### What is expected
Every line of the material must be copied exactly, from the first to the last.

### Task input
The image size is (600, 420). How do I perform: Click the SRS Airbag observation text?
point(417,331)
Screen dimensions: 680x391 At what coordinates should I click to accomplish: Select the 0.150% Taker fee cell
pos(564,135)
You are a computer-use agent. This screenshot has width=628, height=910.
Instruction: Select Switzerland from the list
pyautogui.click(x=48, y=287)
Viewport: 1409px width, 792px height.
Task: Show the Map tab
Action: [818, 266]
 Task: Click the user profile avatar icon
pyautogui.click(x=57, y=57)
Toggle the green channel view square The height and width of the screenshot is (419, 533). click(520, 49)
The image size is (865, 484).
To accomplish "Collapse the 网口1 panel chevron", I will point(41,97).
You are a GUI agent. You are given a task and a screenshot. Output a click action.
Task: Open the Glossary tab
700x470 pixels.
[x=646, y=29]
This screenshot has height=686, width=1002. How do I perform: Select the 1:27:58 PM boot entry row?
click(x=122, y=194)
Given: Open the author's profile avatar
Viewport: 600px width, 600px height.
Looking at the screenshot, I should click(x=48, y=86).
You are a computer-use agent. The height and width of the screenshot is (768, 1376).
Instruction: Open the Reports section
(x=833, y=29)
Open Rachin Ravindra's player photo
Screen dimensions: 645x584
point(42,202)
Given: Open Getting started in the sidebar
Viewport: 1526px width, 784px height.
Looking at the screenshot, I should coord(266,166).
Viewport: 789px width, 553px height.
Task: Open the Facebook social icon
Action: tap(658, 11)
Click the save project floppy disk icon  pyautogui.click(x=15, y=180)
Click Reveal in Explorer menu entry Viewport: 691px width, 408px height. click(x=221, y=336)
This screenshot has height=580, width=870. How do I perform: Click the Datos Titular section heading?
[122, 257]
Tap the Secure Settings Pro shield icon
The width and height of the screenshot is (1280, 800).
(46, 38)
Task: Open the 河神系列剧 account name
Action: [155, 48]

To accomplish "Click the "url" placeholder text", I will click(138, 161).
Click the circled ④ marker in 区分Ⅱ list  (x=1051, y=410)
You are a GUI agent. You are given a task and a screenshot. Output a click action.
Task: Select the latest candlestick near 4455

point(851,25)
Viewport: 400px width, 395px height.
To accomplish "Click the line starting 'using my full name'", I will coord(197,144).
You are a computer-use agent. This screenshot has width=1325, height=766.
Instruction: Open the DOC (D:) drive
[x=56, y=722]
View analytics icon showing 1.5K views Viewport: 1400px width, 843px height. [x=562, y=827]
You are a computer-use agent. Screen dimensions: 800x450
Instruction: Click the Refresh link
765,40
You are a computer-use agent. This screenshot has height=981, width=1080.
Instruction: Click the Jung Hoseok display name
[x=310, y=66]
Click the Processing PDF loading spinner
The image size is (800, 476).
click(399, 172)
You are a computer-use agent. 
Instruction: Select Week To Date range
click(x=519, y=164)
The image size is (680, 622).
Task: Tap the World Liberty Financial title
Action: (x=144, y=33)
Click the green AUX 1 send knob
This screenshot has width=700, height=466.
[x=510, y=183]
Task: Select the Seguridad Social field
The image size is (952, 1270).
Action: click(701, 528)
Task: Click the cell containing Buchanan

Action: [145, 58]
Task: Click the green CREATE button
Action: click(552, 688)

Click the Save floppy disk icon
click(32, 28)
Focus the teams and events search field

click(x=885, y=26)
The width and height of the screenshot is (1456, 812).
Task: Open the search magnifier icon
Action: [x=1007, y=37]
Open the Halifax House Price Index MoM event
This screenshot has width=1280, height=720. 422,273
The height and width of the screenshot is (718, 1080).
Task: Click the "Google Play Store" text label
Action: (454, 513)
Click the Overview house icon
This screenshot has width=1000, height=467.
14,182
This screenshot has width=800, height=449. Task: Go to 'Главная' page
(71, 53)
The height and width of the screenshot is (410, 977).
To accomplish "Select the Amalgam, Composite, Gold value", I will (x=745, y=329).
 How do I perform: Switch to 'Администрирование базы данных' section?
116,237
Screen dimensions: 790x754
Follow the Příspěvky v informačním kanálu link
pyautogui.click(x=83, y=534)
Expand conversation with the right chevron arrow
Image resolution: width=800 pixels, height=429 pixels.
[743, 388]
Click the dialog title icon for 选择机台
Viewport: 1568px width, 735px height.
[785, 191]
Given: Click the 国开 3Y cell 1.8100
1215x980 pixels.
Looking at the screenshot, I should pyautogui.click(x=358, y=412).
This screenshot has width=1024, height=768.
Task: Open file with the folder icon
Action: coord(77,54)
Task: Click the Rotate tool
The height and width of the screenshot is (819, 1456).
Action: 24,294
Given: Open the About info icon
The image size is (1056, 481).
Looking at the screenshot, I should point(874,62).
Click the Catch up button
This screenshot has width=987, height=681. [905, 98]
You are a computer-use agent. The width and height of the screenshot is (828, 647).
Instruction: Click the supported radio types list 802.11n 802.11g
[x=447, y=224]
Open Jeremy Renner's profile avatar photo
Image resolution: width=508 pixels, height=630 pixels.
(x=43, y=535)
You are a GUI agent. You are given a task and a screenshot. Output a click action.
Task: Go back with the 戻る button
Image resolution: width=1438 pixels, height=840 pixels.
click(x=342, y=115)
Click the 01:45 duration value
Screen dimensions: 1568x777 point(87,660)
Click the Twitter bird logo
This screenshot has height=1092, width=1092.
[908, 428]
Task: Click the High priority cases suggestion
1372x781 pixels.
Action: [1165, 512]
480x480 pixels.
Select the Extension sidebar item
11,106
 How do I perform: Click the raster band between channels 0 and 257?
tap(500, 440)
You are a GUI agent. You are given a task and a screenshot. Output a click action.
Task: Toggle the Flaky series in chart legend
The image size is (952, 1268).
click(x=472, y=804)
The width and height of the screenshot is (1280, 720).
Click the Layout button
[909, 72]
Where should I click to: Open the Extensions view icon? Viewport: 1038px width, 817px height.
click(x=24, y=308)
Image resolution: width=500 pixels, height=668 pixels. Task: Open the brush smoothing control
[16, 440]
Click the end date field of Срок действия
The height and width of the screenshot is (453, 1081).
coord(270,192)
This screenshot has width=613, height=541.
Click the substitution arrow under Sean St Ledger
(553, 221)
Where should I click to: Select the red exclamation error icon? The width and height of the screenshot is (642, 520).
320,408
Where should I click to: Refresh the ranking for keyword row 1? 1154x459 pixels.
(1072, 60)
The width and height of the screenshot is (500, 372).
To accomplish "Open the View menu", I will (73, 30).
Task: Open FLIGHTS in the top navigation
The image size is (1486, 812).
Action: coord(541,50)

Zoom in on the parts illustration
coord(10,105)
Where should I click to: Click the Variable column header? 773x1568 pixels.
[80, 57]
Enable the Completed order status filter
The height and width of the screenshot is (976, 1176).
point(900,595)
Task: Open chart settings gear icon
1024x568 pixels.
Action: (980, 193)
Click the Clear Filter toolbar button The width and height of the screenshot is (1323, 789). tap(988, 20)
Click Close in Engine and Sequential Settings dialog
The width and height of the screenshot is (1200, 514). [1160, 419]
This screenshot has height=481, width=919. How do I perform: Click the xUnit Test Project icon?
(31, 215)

### Worked solution
The image size is (600, 420). How do I perform: Click the SRS Airbag observation text?
point(417,331)
Screen dimensions: 680x391 At what coordinates should I click to accomplish: Select the 0.150% Taker fee cell
pos(564,135)
You are a computer-use agent. This screenshot has width=628, height=910.
Instruction: Select Switzerland from the list
pyautogui.click(x=48, y=287)
Viewport: 1409px width, 792px height.
Task: Show the Map tab
Action: [818, 266]
 Task: Click the user profile avatar icon
pyautogui.click(x=57, y=57)
Toggle the green channel view square The height and width of the screenshot is (419, 533). click(520, 49)
The image size is (865, 484).
To accomplish "Collapse the 网口1 panel chevron", I will point(41,97).
You are a GUI agent. You are given a task and a screenshot. Output a click action.
Task: Open the Glossary tab
700x470 pixels.
[x=646, y=29]
This screenshot has height=686, width=1002. How do I perform: Select the 1:27:58 PM boot entry row?
click(x=122, y=194)
Given: Open the author's profile avatar
Viewport: 600px width, 600px height.
Looking at the screenshot, I should click(x=48, y=86).
You are a computer-use agent. The height and width of the screenshot is (768, 1376).
Instruction: Open the Reports section
(x=833, y=29)
Open Rachin Ravindra's player photo
Screen dimensions: 645x584
point(42,202)
Given: Open Getting started in the sidebar
Viewport: 1526px width, 784px height.
Looking at the screenshot, I should coord(266,166).
Viewport: 789px width, 553px height.
Task: Open the Facebook social icon
Action: tap(658, 11)
Click the save project floppy disk icon  pyautogui.click(x=15, y=180)
Click Reveal in Explorer menu entry Viewport: 691px width, 408px height. click(x=221, y=336)
This screenshot has height=580, width=870. How do I perform: Click the Datos Titular section heading?
[122, 257]
Tap the Secure Settings Pro shield icon
The width and height of the screenshot is (1280, 800).
(46, 38)
Task: Open the 河神系列剧 account name
Action: [155, 48]

To accomplish "Click the "url" placeholder text", I will click(138, 161).
Click the circled ④ marker in 区分Ⅱ list  (x=1051, y=410)
You are a GUI agent. You are given a task and a screenshot. Output a click action.
Task: Select the latest candlestick near 4455

point(851,25)
Viewport: 400px width, 395px height.
To accomplish "Click the line starting 'using my full name'", I will coord(197,144).
You are a computer-use agent. This screenshot has width=1325, height=766.
Instruction: Open the DOC (D:) drive
[x=56, y=722]
View analytics icon showing 1.5K views Viewport: 1400px width, 843px height. [x=562, y=827]
You are a computer-use agent. Screen dimensions: 800x450
Instruction: Click the Refresh link
765,40
You are a computer-use agent. This screenshot has height=981, width=1080.
Instruction: Click the Jung Hoseok display name
[x=310, y=66]
Click the Processing PDF loading spinner
The image size is (800, 476).
click(399, 172)
You are a computer-use agent. 
Instruction: Select Week To Date range
click(x=519, y=164)
The image size is (680, 622).
Task: Tap the World Liberty Financial title
Action: (x=144, y=33)
Click the green AUX 1 send knob
This screenshot has width=700, height=466.
[x=510, y=183]
Task: Select the Seguridad Social field
The image size is (952, 1270).
Action: click(701, 528)
Task: Click the cell containing Buchanan

Action: [145, 58]
Task: Click the green CREATE button
Action: click(552, 688)

Click the Save floppy disk icon
click(32, 28)
Focus the teams and events search field

click(x=885, y=26)
The width and height of the screenshot is (1456, 812).
Task: Open the search magnifier icon
Action: [x=1007, y=37]
Open the Halifax House Price Index MoM event
This screenshot has width=1280, height=720. 422,273
The height and width of the screenshot is (718, 1080).
Task: Click the "Google Play Store" text label
Action: (454, 513)
Click the Overview house icon
This screenshot has width=1000, height=467.
14,182
This screenshot has width=800, height=449. Task: Go to 'Главная' page
(71, 53)
The height and width of the screenshot is (410, 977).
To accomplish "Select the Amalgam, Composite, Gold value", I will (x=745, y=329).
 How do I perform: Switch to 'Администрирование базы данных' section?
116,237
Screen dimensions: 790x754
Follow the Příspěvky v informačním kanálu link
pyautogui.click(x=83, y=534)
Expand conversation with the right chevron arrow
Image resolution: width=800 pixels, height=429 pixels.
[743, 388]
Click the dialog title icon for 选择机台
Viewport: 1568px width, 735px height.
[785, 191]
Given: Click the 国开 3Y cell 1.8100
1215x980 pixels.
Looking at the screenshot, I should pyautogui.click(x=358, y=412).
This screenshot has width=1024, height=768.
Task: Open file with the folder icon
Action: coord(77,54)
Task: Click the Rotate tool
The height and width of the screenshot is (819, 1456).
Action: 24,294
Given: Open the About info icon
The image size is (1056, 481).
Looking at the screenshot, I should point(874,62).
Click the Catch up button
This screenshot has width=987, height=681. [905, 98]
You are a computer-use agent. The width and height of the screenshot is (828, 647).
Instruction: Click the supported radio types list 802.11n 802.11g
[x=447, y=224]
Open Jeremy Renner's profile avatar photo
Image resolution: width=508 pixels, height=630 pixels.
(x=43, y=535)
You are a GUI agent. You are given a task and a screenshot. Output a click action.
Task: Go back with the 戻る button
Image resolution: width=1438 pixels, height=840 pixels.
click(x=342, y=115)
Click the 01:45 duration value
Screen dimensions: 1568x777 point(87,660)
Click the Twitter bird logo
This screenshot has height=1092, width=1092.
[908, 428]
Task: Click the High priority cases suggestion
1372x781 pixels.
Action: [1165, 512]
480x480 pixels.
Select the Extension sidebar item
11,106
 How do I perform: Click the raster band between channels 0 and 257?
tap(500, 440)
You are a GUI agent. You are given a task and a screenshot. Output a click action.
Task: Toggle the Flaky series in chart legend
The image size is (952, 1268).
click(x=472, y=804)
The width and height of the screenshot is (1280, 720).
Click the Layout button
[909, 72]
Where should I click to: Open the Extensions view icon? Viewport: 1038px width, 817px height.
click(x=24, y=308)
Image resolution: width=500 pixels, height=668 pixels. Task: Open the brush smoothing control
[16, 440]
Click the end date field of Срок действия
The height and width of the screenshot is (453, 1081).
coord(270,192)
This screenshot has width=613, height=541.
Click the substitution arrow under Sean St Ledger
(553, 221)
Where should I click to: Select the red exclamation error icon? The width and height of the screenshot is (642, 520).
320,408
Where should I click to: Refresh the ranking for keyword row 1? 1154x459 pixels.
(1072, 60)
The width and height of the screenshot is (500, 372).
To accomplish "Open the View menu", I will (73, 30).
Task: Open FLIGHTS in the top navigation
The image size is (1486, 812).
Action: coord(541,50)

Zoom in on the parts illustration
coord(10,105)
Where should I click to: Click the Variable column header? 773x1568 pixels.
[80, 57]
Enable the Completed order status filter
The height and width of the screenshot is (976, 1176).
point(900,595)
Task: Open chart settings gear icon
1024x568 pixels.
Action: (980, 193)
Click the Clear Filter toolbar button The width and height of the screenshot is (1323, 789). tap(988, 20)
Click Close in Engine and Sequential Settings dialog
The width and height of the screenshot is (1200, 514). [1160, 419]
This screenshot has height=481, width=919. How do I perform: Click the xUnit Test Project icon?
(31, 215)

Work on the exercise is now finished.